17 de octubre de 2019, 20:53:31
Opinión


La orilla de los pájaros

Por Manuel Juliá


Estaba cerca del mar y una ola susurró en mi olvido. Abrió una puerta que venía de años lejanos y sentí que el mar es de las imágenes que mejor subsisten en el recuerdo. Aunque la playa parecía un mercado de cuerpos sudorosos y grasientos (y me decía que jamás volvería al Mediterráneo en agosto) mi mente y mi recuerdo fueron capaces de separar la arena tumultuosa y ciega de la gran extensión azul que ocupaba el mar. Mis ojos se quedaron quietos mirando el horizonte. Las sombras móviles del paseo marítimo desaparecieron de repente. Miraba al frente y tan a lo lejos que hasta un yate gigantesco que estaba varado cerca de la orilla, y un carguero plano y pesaroso, desaparecieron de repente de mi campo visual.

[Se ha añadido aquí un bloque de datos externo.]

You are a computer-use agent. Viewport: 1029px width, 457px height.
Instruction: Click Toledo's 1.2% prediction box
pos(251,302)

Entre la extensión de gente apelmazada, por el enjambre de sombrillas, de tela o madera, levitando las primeras y como árboles secos las segundas, me fue fácil aislar mis ojos en el recuerdo de un día hermoso de la infancia en una playa solitaria. Viajé hacia aquel día sin esfuerzo y volví a sentir aquel mar habitado por una pequeña bandada de pájaros que viajaban hacia el sur. Como entonces, al fondo de aquel vasto cristal, volví a ver una bruma leve que imaginé una cortina blanca que escondía un secreto divino y hermoso. Imaginándolo, como entonces, me vi como un espejo más de la naturaleza. Comprendí que dentro de mí estarían todas las imágenes de ese secreto.

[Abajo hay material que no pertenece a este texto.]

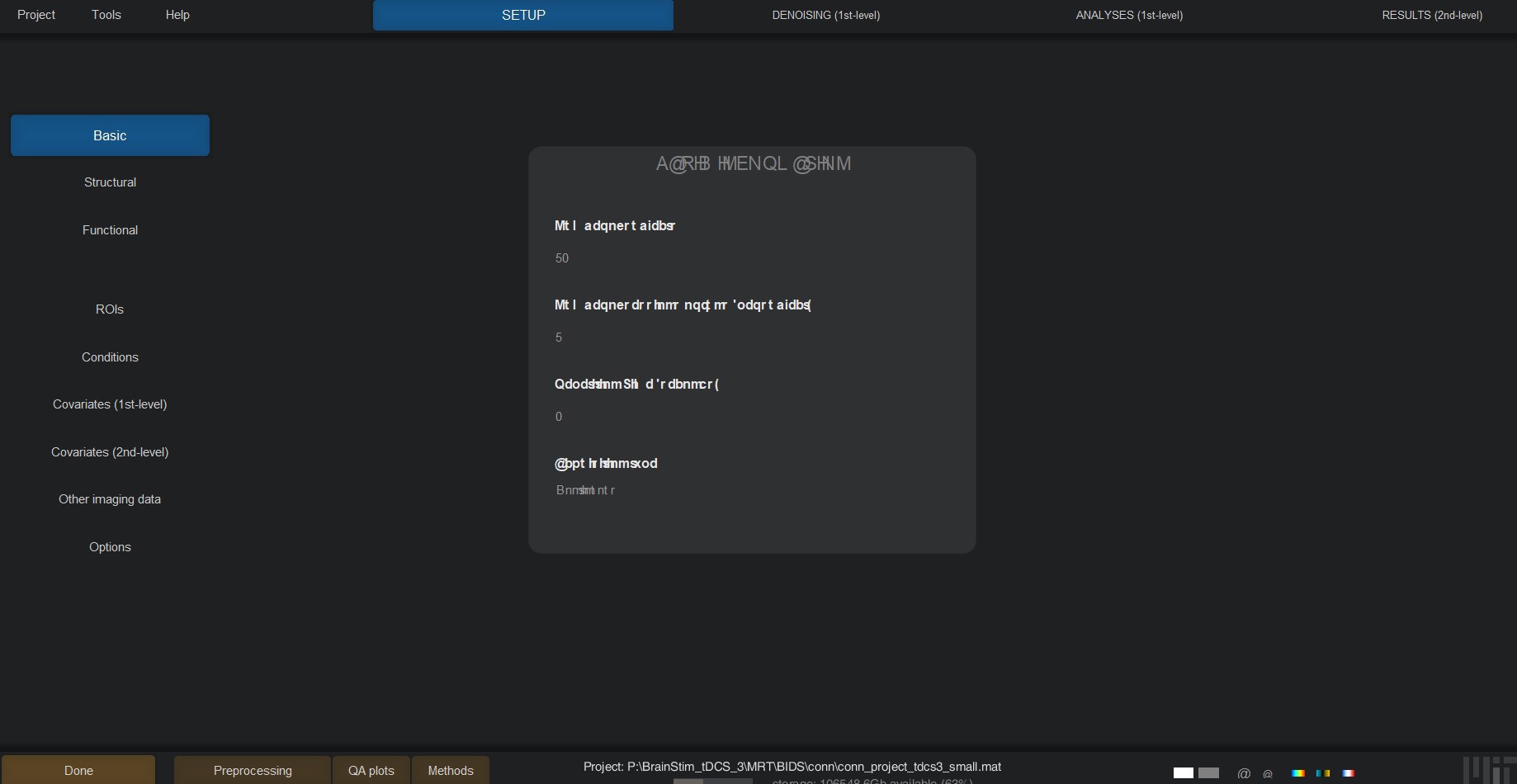1517x784 pixels.
Task: Click the smaller @ font size icon
Action: point(1268,774)
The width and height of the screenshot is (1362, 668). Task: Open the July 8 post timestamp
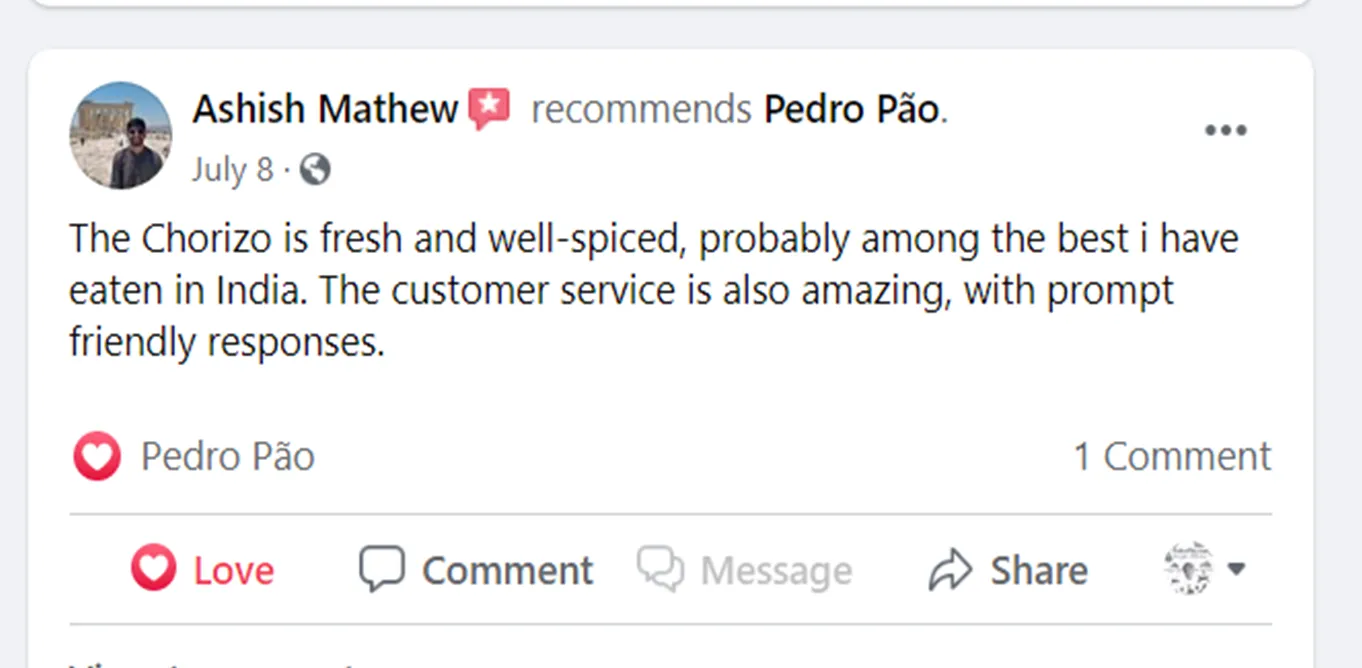click(232, 169)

Aun estando abajo, aun siendo un punto minúsculo de la vida perdido entre la muchedumbre, me fue fácil ver a la naturaleza en su soledad, en su música honda producida por el avance del viento. Pude sentir que aquel mar solo existía para mí, y que la naturaleza, en su esencia de madre biológica, me entregaba un amor sin tiempo y sin límites, un amor que no había sido manchado por el calendario o las sombras del vacío que envuelven el tiempo.

Aunque solo miraba a uno sabía que frente a mí había dos mundos. El primigenio, limpio y ancestral, subsistiendo casi con las mismas imágenes de su nacimiento, postrado en una metafísica hermosa que después de surcar la razón se quedaba a vivir en la poesía. Y el otro, creado por lo humano, abrumado por hileras de edificios sucios y viejos proyectados como una colmena de abejas pero sin su orden. El monte pelado, con ese gris que nace en lo que se acaba, parecía contemplar el mar, echarse encima de los primeros ladrillos de la ciudad. La arena había desaparecido. El paseo marítimo mantenía unas palmeras de semblante triste y unos olmos oscuros que se lamentaban por el roce del aire grasiento. Entre esos dos mundos fue sencillo mirar a lo lejos, mirar arriba, ver como algunos pájaros despertaban al atardecer y viajaban sin mirar atrás hacia la otra orilla.